Thursday, June 26, 2008

It's the City


When we arrive in Boston, Toni is there to meet us. Toni is a transplanted New Jersyite African-American lesbian buddhist classic-pianist/sociology professor with a law degree. She likes to use the word "gentrification" and she refuses to let people take pictures of her because she says she wants to own the rights to herself. I love her. But she didn't love us, at least not at first. She had several misgivings about housing two white kids from Mississippi, and she told us as much. We only had a short time to help her peel away her reserve, which was heavy on her and almost tangible. Before she got on her plane, she said, "Come next time when I'm here. We could talk for a very long time," and she seems surprised.

We spent a good part of the morning learning the idiosyncrasies of this old house, which is beautiful and newly refinished, from its shiny pine floors to its stained glass windows. Each time Toni would show us something that was supposed to bolster the security of the house, she would sigh the same refrain: "It's the city." Like, "This is how you turn on the house alarm. You know, it's the city." Or, "the television and lamps are on a timer, in case you're late. It's the city." And, "Please hose my car off for me while I'm gone, so that dust doesn't settle and people suspect I'm not here. It's the city." These are parts of her routine I would never have thought of in my life, and yet, here they are, part of her daily existence, and now, mine.

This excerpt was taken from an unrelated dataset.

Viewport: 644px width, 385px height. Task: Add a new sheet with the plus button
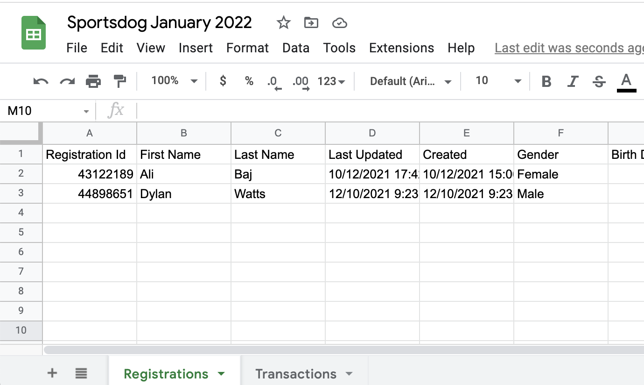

Toni lives in Roslindale, which is Boston with the shine taken off, situated at the end of the Orange Line. It's a wonderfully confusing place, which bright-white new condos and sturdy detailed porch stoops and landscaped yards next to burned buildings and Taquerias and auto shops. Roslindale boasts a triangular city center with a bakery and a coffee bar and a tiny grocery store that sells chickpeas and wheat germ and expensive cheeses. It is unsafe to walk to the subway, so we stuff onto the bus, where I'm forced to stand. Naturally, I launch into a man's lap, prevented from direct touching only because he's carrying an oversized suitcase.

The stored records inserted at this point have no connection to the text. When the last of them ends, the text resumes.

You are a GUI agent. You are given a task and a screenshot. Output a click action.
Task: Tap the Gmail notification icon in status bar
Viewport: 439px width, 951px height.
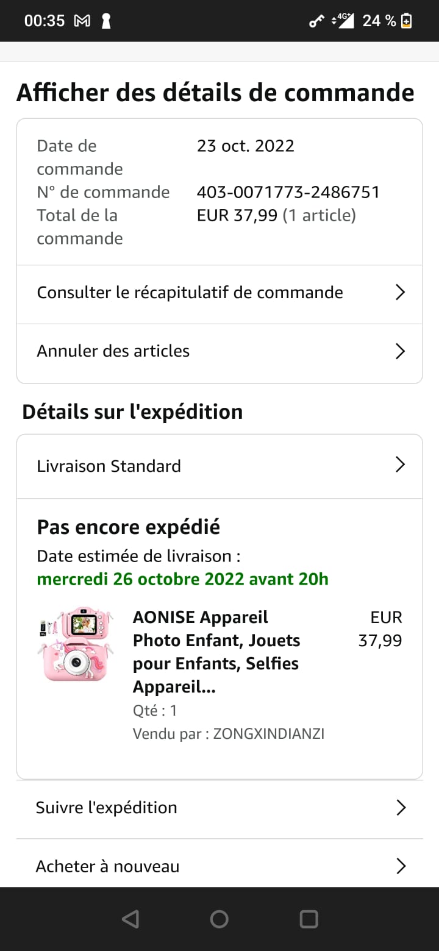[x=82, y=21]
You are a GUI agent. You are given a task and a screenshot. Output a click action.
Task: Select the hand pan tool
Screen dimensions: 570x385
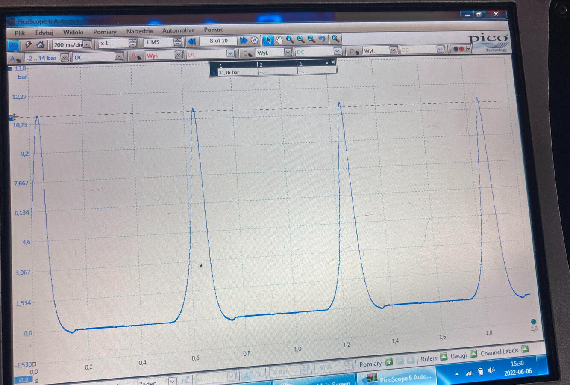(279, 40)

The subway smells like tar and heat and it's littered with odd signs, like "Do Not Feed the Pigeons," even though there are no birds underground. There's also "Flash someone and find yourself on surveillance" and "If someone touches you inappropriately, take a picture of them with your camera phone." Who knew public transportation could be so erotic? I suppress a giggle picturing myself being fondled by an aggressive youth only to make him pause in his endeavors so I can snap a picture of his face.

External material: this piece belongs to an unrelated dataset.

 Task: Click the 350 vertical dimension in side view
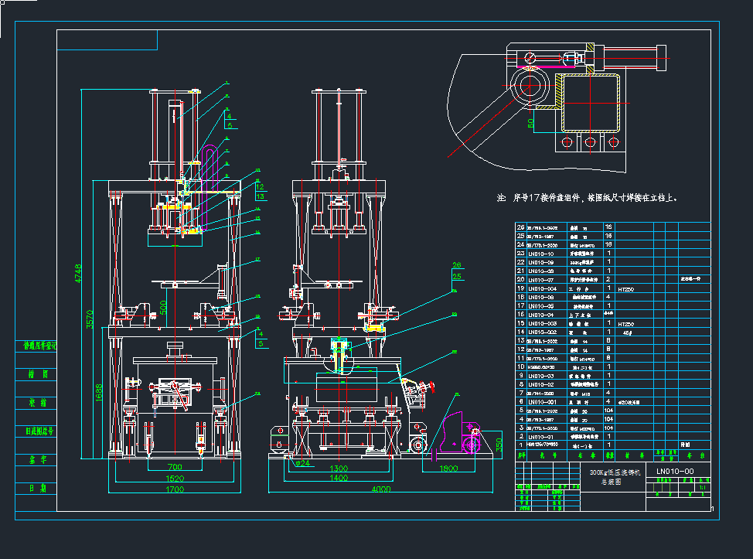(x=499, y=445)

We head to Chinatown for dim sum and find an abandoned-theater-turned-chinese restaurant. The theater-restaurant retains its gold ceilings and walls but has been added that strange gilded Chinese deco that adorns most Chinese restaurants you're familiar with. So next to marbled cherub faces are bright blue-and-gold dragons and the room is enough to hold 500 people, though only 3 tables are taken. We order dim sum and the waiter insults me by bringing me a fork, which I end up needing. Andrew orders a meatball that entirely too closely resembles bull testicles that we are unable to finish because I tell him so. I do not tell him that I have never seen bull testicles; perhaps he assumes that, being from the country, I am just born knowing such things.

2 comments:

Anonymous said...

I find it interesting that you refer to Toni as African-American, yet refer to yourselves as white. Why not Irish-American? or Texan-American? or like me...British-American? HMMMMM.

Paro said...

The answer to that is complicated -- first of all, she called me white, so it's a direct quote. But secondly, and I'm totally stealing this from a class I took on whiteness -- yep whiteness -- that around the 1920s the Irish, German, generally Europeans light-skinned folks began selling themselves as white to escape their third-rate status as immigrants, beginning to vote with the traditionally caucasian and allying themselves against other darker-skinned people to gain a political advantage. The strategy was effective; the Irish, Germans, Russians quickly became "white" further dividing the nation into two unequal racial categories. You can't claim a hyphenated existence, or at least I don't feel comfortable doing so, if your descendants are far enough removed, which mine are, and to claim them if they are about six generations removed as part of a hyphenated identity is to pretend to be part of some more complex minority heritage to which I don't truly belong, which would be affected on my part. I also believe there's no such thing as white, since it's a totally fabricated identity, particularly in America where it's a performance moreso than a matter of blood, but since it's too long to call myself Irish-French-British-by-marriage-Cherokee-caucasian, I opt for "white" for brevity's sake. In a nutshell.